Это ожидание «бури», ожидание новой «титанической» эпохи очень характерно для умонастроения Маркса на рубеже 30-х и 40-х годов, когда Германия начала пробуждаться от сна, когда началось оживление ее экономической, политической, интеллектуальной жизни, предвещавшее революционную встряску 1848 года.

«Предгрозовое» настроение Маркса во время написания диссертации, конечно, еще очень смутное, далекое от настоящей политики, оно находит выражение лишь в расплывчатых категориях идеалистической философии.

Но настроение похоже на запал, который, разгораясь медленно, приводит к взрыву.

Характерно, что, предрекая «бурю», Маркс выступает против трусливой позиции тех гегельянцев, «неправильно понимающих нашего учителя», которые считают, что «умеренность есть нормальное проявление абсолютного духа», он критикует взгляды «половинчатых» умов, считающих, что разлад философии с «миром» можно поправить «мирным договором с реальными потребностями», «уменьшением боевых сил, их раздроблением».

Эта «раздробленность» выразилась, в частности, в уходе философии от больших проблем в мир самосознания, индивидуального самосозерцания – ситуация тоже аналогичная послеаристотелевской. Так, например, эпикурейскую, стоическую философию Маркс сравнивает с ночной бабочкой: она «после захода общего для всех солнца, ищет света ламп, которые люди зажигают каждый для себя».

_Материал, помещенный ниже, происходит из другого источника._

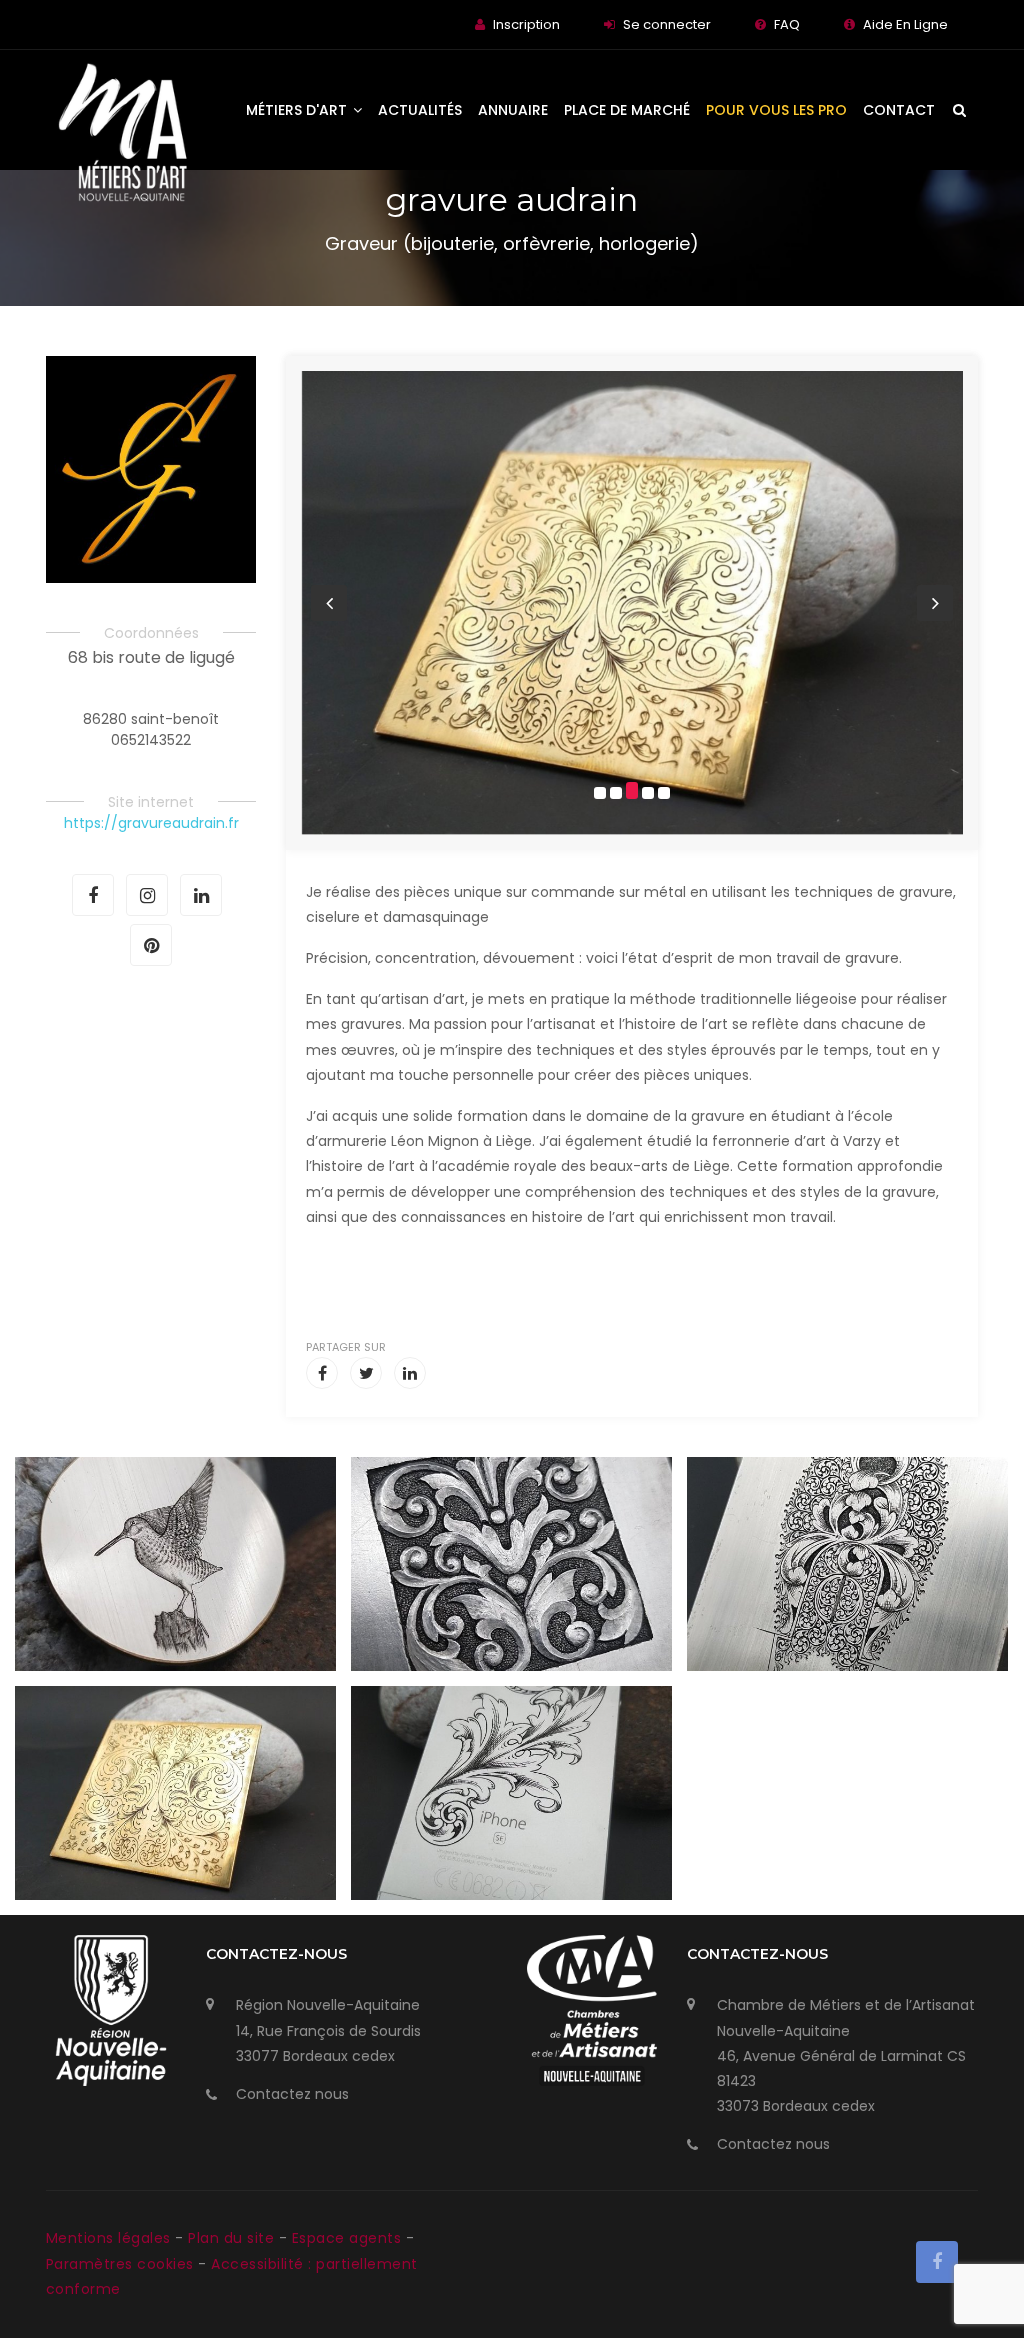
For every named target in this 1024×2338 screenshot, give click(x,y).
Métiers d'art (298, 110)
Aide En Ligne (905, 24)
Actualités (420, 110)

Здесь есть не только отрицательная, но и глубоко привлекательная сторона: внимание к личности, к ее духовному миру, к проблемам этики. Античный гуманизм.

С этой точки зрения особенно интересна личность Сократа. В Сократе молодого Маркса привлекал «идеальный» образ мудреца, который сумел связать философию с самой повседневной жизнью, понес философию на улицы и площади древних Афин. «Сократ так важен потому, что в нем выражается отношение греческой философии к греческой жизни, а следовательно, и ее внутренний предел».

Сократа мало привлекает мудрость, направленная на постижение природы, на постижение космоса. Как может человек знать что-нибудь толком о мире и вселенной, если он ничего не знает о самом себе? «Познай самого себя» – вот исходный принцип сократовской философии.

Самые важные вещи, в которых человек должен разобраться, – это прежде всего: что есть добро и что есть зло?

Что есть прекрасное? И что есть справедливое? Что есть жизнь и что есть смерть? Что есть любовь и что есть наслаждение?

Людям кажется, будто это очень обыденные и простые вещи, недостойные философской мудрости. И тут-то Сократ пускает в ход свою иронию и свою диалектику. Он готов вступить в спор с любым из желающих и, прикидываясь простачком, который хочет поучиться чужой мудрости, задает наивные, но каверзные вопросы, которые обнаруживают невежество самодовольного собеседника, его неспособность понять, что один и тот же поступок может быть и хорошим и дурным в зависимости от точки зрения и от обстоятельств.

Сократовская ирония (к ней Маркс и Энгельс сами не раз прибегали в полемических боях) – это, по меткому замечанию Маркса, «повивальное искусство», с помощью которого рождается и мужает теоретическая мысль.

Сократовская ирония – это «диалектическая ловушка», куда загоняется «обыденный здравый смысл» со своим «самодовольным всезнайством». Эта ирония, по мысли Маркса, вообще свойственна всей философии, противопоставляющей себя «обыденному сознанию».

Сократ является «воплощенной философией», во-первых, в том смысле, что в его лице философия выступает как реализованная, воплощенная в жизнь, в практику, а во-вторых, в том, что это философия индивидуального человеческого самосознания. Именно поэтому Маркс видит ее исторически обусловленную ограниченность, ее «субъективность», обращение внутрь себя. Но в личном, человеческом плане, очевидно, именно Сократ служит для молодого Маркса идеальным образом «мудреца», последовательным и честным философом, который, по существу, сам осудил себя на смерть, так как такое решение вытекало из его внутренних убеждений.